Stored dataset items:
>>>>
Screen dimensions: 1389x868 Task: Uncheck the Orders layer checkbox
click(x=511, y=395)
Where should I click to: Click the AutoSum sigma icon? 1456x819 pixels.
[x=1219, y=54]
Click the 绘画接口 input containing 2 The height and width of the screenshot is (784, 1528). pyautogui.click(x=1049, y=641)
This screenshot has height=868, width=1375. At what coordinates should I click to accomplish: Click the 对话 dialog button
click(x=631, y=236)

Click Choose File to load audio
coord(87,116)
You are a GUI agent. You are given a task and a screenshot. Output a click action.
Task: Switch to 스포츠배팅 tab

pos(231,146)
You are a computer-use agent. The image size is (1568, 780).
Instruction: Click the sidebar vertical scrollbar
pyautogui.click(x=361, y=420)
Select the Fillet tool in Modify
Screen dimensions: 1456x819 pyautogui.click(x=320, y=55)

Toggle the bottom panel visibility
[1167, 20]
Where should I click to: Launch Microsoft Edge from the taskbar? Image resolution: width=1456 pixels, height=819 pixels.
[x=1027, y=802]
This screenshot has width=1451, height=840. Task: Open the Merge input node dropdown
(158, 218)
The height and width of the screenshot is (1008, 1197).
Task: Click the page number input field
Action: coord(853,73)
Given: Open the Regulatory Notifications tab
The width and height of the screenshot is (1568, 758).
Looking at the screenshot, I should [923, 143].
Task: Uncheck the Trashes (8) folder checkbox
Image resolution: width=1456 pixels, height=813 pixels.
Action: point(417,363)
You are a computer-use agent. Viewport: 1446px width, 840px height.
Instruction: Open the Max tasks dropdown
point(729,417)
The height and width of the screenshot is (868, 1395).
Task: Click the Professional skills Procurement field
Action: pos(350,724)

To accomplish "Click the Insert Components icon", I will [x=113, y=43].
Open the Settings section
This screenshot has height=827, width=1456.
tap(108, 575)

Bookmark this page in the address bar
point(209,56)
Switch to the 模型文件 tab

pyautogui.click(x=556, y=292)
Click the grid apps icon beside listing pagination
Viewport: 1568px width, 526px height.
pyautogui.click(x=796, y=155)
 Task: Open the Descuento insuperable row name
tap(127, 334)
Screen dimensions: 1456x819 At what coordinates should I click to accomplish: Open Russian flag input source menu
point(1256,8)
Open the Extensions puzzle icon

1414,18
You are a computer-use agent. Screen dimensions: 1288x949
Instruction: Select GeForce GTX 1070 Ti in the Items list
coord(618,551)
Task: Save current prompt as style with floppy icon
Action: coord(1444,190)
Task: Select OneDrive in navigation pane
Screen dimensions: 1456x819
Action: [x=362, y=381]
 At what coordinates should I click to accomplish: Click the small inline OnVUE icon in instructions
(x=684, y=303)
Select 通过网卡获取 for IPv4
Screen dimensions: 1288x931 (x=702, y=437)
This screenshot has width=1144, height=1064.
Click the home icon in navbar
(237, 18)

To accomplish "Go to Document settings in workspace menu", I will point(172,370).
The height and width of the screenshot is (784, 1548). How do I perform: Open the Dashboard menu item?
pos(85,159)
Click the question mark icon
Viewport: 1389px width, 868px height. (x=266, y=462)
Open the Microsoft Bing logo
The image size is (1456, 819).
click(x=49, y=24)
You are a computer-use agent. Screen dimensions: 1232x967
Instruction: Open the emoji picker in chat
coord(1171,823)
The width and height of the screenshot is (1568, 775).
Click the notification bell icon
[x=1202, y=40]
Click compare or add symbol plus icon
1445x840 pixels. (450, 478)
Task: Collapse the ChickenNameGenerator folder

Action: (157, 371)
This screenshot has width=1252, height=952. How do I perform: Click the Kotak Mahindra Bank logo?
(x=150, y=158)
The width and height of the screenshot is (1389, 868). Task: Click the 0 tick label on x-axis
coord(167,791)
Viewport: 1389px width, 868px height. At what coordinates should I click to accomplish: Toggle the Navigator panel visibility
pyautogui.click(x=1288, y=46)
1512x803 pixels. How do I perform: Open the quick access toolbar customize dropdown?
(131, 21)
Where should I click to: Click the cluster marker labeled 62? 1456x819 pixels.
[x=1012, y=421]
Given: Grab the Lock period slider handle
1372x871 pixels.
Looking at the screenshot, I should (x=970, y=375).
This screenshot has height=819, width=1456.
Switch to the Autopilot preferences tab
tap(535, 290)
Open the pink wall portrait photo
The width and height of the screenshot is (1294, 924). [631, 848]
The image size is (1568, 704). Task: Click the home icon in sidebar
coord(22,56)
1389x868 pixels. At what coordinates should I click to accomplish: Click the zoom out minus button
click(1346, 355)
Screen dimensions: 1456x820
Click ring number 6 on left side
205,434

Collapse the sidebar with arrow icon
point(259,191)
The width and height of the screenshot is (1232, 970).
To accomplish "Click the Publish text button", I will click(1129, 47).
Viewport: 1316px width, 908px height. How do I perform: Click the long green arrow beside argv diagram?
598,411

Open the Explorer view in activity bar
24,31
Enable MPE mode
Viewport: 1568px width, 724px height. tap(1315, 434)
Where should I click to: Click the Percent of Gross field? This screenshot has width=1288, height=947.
<<<<
#### About this task:
From the first line to the last, copy the data exactly.

#### Answer to this problem:
Screen dimensions: 1389x868 Task: Uncheck the Orders layer checkbox
click(x=511, y=395)
Where should I click to: Click the AutoSum sigma icon? 1456x819 pixels.
[x=1219, y=54]
Click the 绘画接口 input containing 2 The height and width of the screenshot is (784, 1528). pyautogui.click(x=1049, y=641)
This screenshot has height=868, width=1375. At what coordinates should I click to accomplish: Click the 对话 dialog button
click(x=631, y=236)

Click Choose File to load audio
coord(87,116)
You are a GUI agent. You are given a task and a screenshot. Output a click action.
Task: Switch to 스포츠배팅 tab

pos(231,146)
You are a computer-use agent. The image size is (1568, 780).
Instruction: Click the sidebar vertical scrollbar
pyautogui.click(x=361, y=420)
Select the Fillet tool in Modify
Screen dimensions: 1456x819 pyautogui.click(x=320, y=55)

Toggle the bottom panel visibility
[1167, 20]
Where should I click to: Launch Microsoft Edge from the taskbar? Image resolution: width=1456 pixels, height=819 pixels.
[x=1027, y=802]
This screenshot has width=1451, height=840. Task: Open the Merge input node dropdown
(158, 218)
The height and width of the screenshot is (1008, 1197).
Task: Click the page number input field
Action: coord(853,73)
Given: Open the Regulatory Notifications tab
The width and height of the screenshot is (1568, 758).
Looking at the screenshot, I should [923, 143].
Task: Uncheck the Trashes (8) folder checkbox
Image resolution: width=1456 pixels, height=813 pixels.
Action: point(417,363)
You are a computer-use agent. Viewport: 1446px width, 840px height.
Instruction: Open the Max tasks dropdown
point(729,417)
The height and width of the screenshot is (868, 1395).
Task: Click the Professional skills Procurement field
Action: pos(350,724)

To accomplish "Click the Insert Components icon", I will [x=113, y=43].
Open the Settings section
This screenshot has height=827, width=1456.
tap(108, 575)

Bookmark this page in the address bar
point(209,56)
Switch to the 模型文件 tab

pyautogui.click(x=556, y=292)
Click the grid apps icon beside listing pagination
Viewport: 1568px width, 526px height.
pyautogui.click(x=796, y=155)
 Task: Open the Descuento insuperable row name
tap(127, 334)
Screen dimensions: 1456x819 At what coordinates should I click to accomplish: Open Russian flag input source menu
point(1256,8)
Open the Extensions puzzle icon

1414,18
You are a computer-use agent. Screen dimensions: 1288x949
Instruction: Select GeForce GTX 1070 Ti in the Items list
coord(618,551)
Task: Save current prompt as style with floppy icon
Action: coord(1444,190)
Task: Select OneDrive in navigation pane
Screen dimensions: 1456x819
Action: [x=362, y=381]
 At what coordinates should I click to accomplish: Click the small inline OnVUE icon in instructions
(x=684, y=303)
Select 通过网卡获取 for IPv4
Screen dimensions: 1288x931 (x=702, y=437)
This screenshot has width=1144, height=1064.
Click the home icon in navbar
(237, 18)

To accomplish "Go to Document settings in workspace menu", I will point(172,370).
The height and width of the screenshot is (784, 1548). How do I perform: Open the Dashboard menu item?
pos(85,159)
Click the question mark icon
Viewport: 1389px width, 868px height. (x=266, y=462)
Open the Microsoft Bing logo
The image size is (1456, 819).
click(x=49, y=24)
You are a computer-use agent. Screen dimensions: 1232x967
Instruction: Open the emoji picker in chat
coord(1171,823)
The width and height of the screenshot is (1568, 775).
Click the notification bell icon
[x=1202, y=40]
Click compare or add symbol plus icon
1445x840 pixels. (450, 478)
Task: Collapse the ChickenNameGenerator folder

Action: (157, 371)
This screenshot has width=1252, height=952. How do I perform: Click the Kotak Mahindra Bank logo?
(x=150, y=158)
The width and height of the screenshot is (1389, 868). Task: Click the 0 tick label on x-axis
coord(167,791)
Viewport: 1389px width, 868px height. At what coordinates should I click to accomplish: Toggle the Navigator panel visibility
pyautogui.click(x=1288, y=46)
1512x803 pixels. How do I perform: Open the quick access toolbar customize dropdown?
(131, 21)
Where should I click to: Click the cluster marker labeled 62? 1456x819 pixels.
[x=1012, y=421]
Given: Grab the Lock period slider handle
1372x871 pixels.
Looking at the screenshot, I should (x=970, y=375).
This screenshot has height=819, width=1456.
Switch to the Autopilot preferences tab
tap(535, 290)
Open the pink wall portrait photo
The width and height of the screenshot is (1294, 924). [631, 848]
The image size is (1568, 704). Task: Click the home icon in sidebar
coord(22,56)
1389x868 pixels. At what coordinates should I click to accomplish: Click the zoom out minus button
click(1346, 355)
Screen dimensions: 1456x820
Click ring number 6 on left side
205,434

Collapse the sidebar with arrow icon
point(259,191)
The width and height of the screenshot is (1232, 970).
To accomplish "Click the Publish text button", I will click(1129, 47).
Viewport: 1316px width, 908px height. How do I perform: Click the long green arrow beside argv diagram?
598,411

Open the Explorer view in activity bar
24,31
Enable MPE mode
Viewport: 1568px width, 724px height. tap(1315, 434)
Where should I click to: Click the Percent of Gross field? This screenshot has width=1288, height=947.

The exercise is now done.